TASK TO COMPLETE:
Among the following entries, say how many lines contain the word "each"; the answer is a number and nothing else.

[Stored data entries]
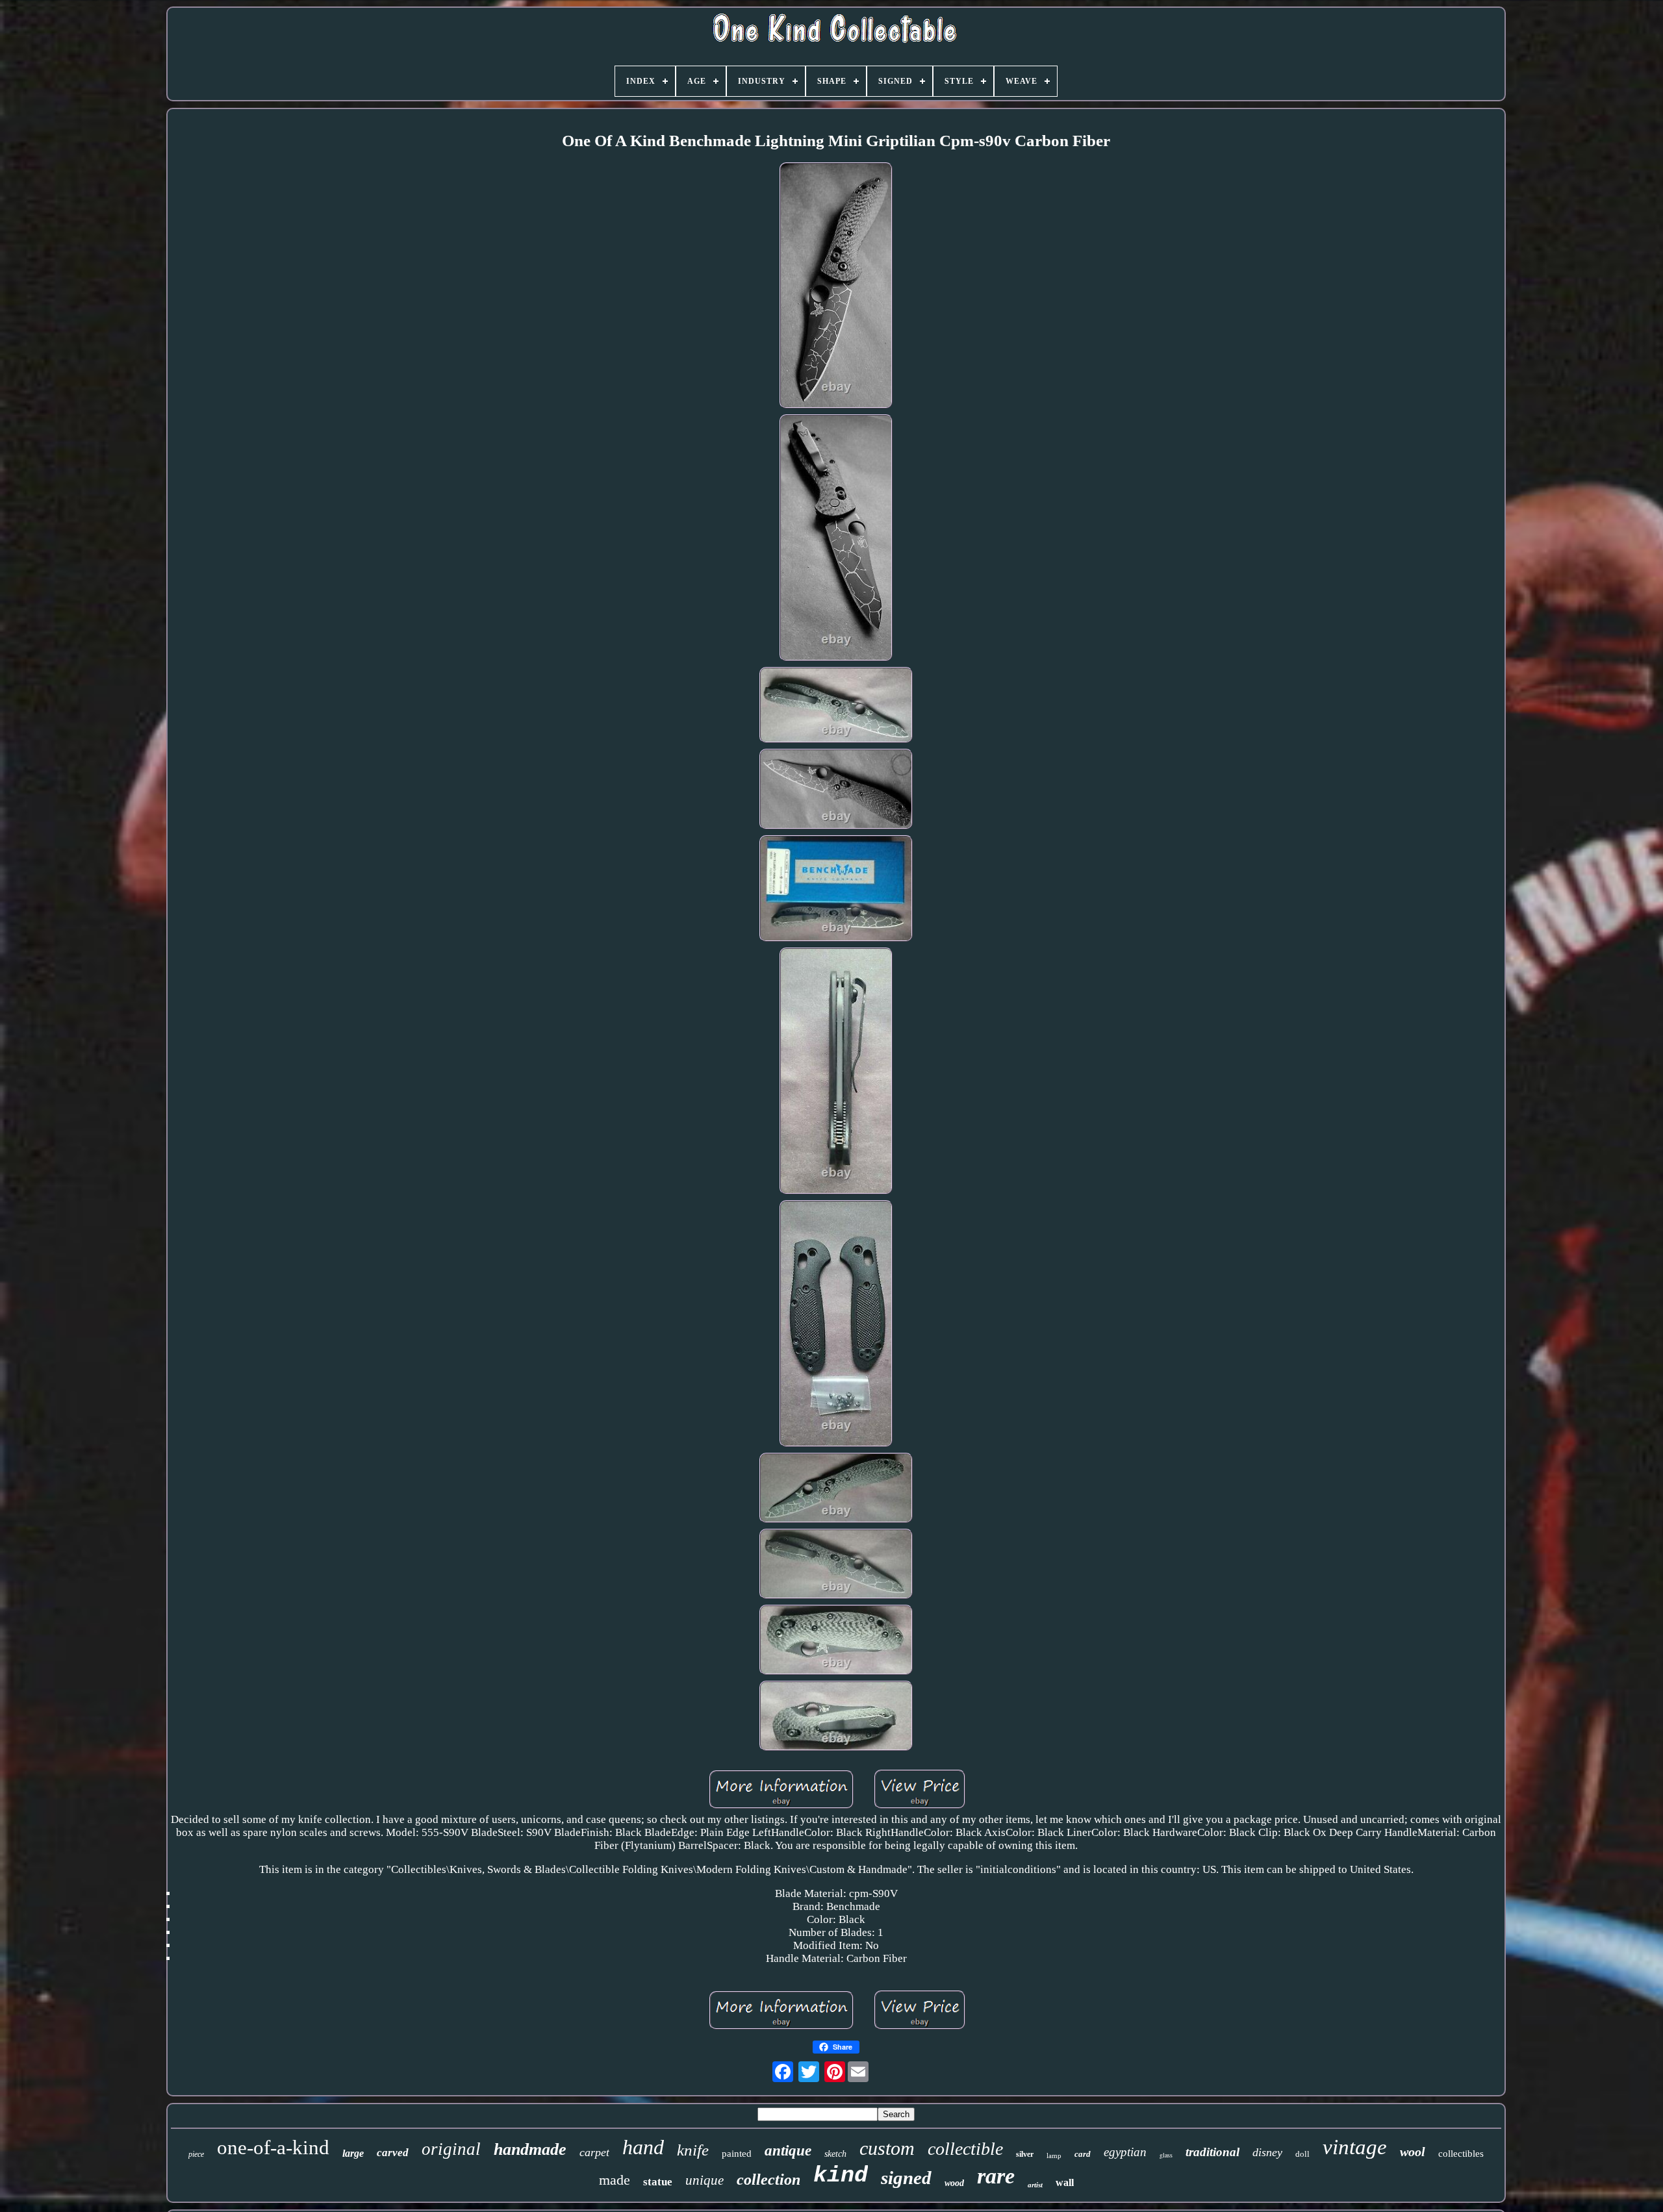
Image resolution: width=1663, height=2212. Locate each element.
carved (393, 2152)
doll (1302, 2154)
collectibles (1461, 2153)
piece (196, 2154)
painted (737, 2153)
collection (768, 2179)
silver (1025, 2154)
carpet (594, 2152)
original (451, 2149)
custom (887, 2148)
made (614, 2180)
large (353, 2153)
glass (1166, 2154)
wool (1412, 2151)
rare (996, 2176)
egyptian (1125, 2152)
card (1082, 2154)
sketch (835, 2154)
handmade (530, 2149)
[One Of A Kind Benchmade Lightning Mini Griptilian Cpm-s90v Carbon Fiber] (836, 287)
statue (657, 2182)
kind (840, 2176)
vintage (1355, 2147)
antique (788, 2151)
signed (906, 2177)
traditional (1212, 2152)
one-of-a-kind (273, 2147)
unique (704, 2180)
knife (693, 2150)
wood (954, 2183)
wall (1065, 2182)
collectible (965, 2149)
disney (1267, 2152)
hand (643, 2147)
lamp (1054, 2155)
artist (1035, 2185)
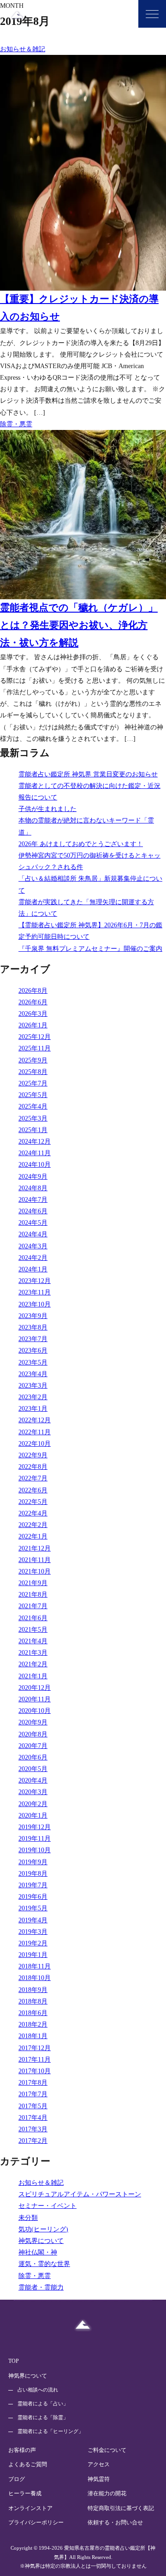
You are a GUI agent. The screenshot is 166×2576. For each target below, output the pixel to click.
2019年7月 (32, 1885)
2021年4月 (32, 1641)
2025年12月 (34, 1036)
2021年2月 (32, 1664)
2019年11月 (34, 1838)
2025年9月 (32, 1060)
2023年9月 (32, 1315)
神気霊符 (99, 2479)
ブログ (16, 2479)
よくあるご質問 (27, 2464)
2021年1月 (32, 1676)
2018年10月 (34, 1977)
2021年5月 (32, 1629)
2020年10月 (34, 1710)
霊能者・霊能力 (41, 2287)
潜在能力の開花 (107, 2493)
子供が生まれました (47, 808)
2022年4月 (32, 1513)
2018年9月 (32, 1989)
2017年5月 (32, 2106)
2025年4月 (32, 1106)
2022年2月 (32, 1524)
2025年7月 (32, 1083)
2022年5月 (32, 1501)
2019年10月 (34, 1850)
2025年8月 (32, 1071)
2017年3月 (32, 2129)
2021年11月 (34, 1559)
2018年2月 (32, 2024)
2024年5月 (32, 1222)
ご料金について (107, 2450)
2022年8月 (32, 1466)
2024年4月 (32, 1234)
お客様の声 (22, 2450)
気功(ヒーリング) (43, 2229)
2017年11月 (34, 2059)
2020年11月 (34, 1699)
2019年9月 (32, 1862)
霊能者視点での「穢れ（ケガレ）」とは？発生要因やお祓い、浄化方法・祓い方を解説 (79, 625)
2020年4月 (32, 1780)
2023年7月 (32, 1339)
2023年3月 (32, 1385)
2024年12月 (34, 1141)
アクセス (99, 2464)
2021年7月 (32, 1606)
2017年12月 (34, 2048)
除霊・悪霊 (16, 424)
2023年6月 (32, 1350)
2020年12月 (34, 1687)
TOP (13, 2361)
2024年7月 (32, 1199)
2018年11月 (34, 1966)
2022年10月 (34, 1443)
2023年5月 (32, 1362)
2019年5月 (32, 1908)
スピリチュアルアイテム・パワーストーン (79, 2194)
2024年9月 (32, 1176)
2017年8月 (32, 2082)
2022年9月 (32, 1455)
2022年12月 (34, 1420)
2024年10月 (34, 1164)
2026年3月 (32, 1013)
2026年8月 (32, 990)
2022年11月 (34, 1432)
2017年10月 (34, 2071)
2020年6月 (32, 1757)
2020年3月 (32, 1792)
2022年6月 (32, 1490)
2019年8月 (32, 1873)
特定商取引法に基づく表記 (121, 2508)
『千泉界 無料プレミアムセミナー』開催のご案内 (90, 948)
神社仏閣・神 (37, 2252)
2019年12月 (34, 1827)
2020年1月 (32, 1815)
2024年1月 (32, 1269)
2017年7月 (32, 2094)
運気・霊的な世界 (44, 2263)
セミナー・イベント (47, 2205)
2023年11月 (34, 1292)
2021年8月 (32, 1594)
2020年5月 (32, 1768)
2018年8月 (32, 2001)
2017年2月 (32, 2140)
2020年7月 (32, 1745)
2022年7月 (32, 1478)
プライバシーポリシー (36, 2522)
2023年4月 (32, 1374)
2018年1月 (32, 2036)
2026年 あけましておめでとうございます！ (80, 844)
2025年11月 (34, 1048)
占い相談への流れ (38, 2389)
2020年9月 (32, 1722)
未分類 (28, 2217)
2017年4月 (32, 2117)
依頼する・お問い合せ (115, 2522)
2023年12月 (34, 1280)
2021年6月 (32, 1618)
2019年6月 (32, 1896)
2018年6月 (32, 2013)
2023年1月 (32, 1408)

YOUR RESPONSE:
2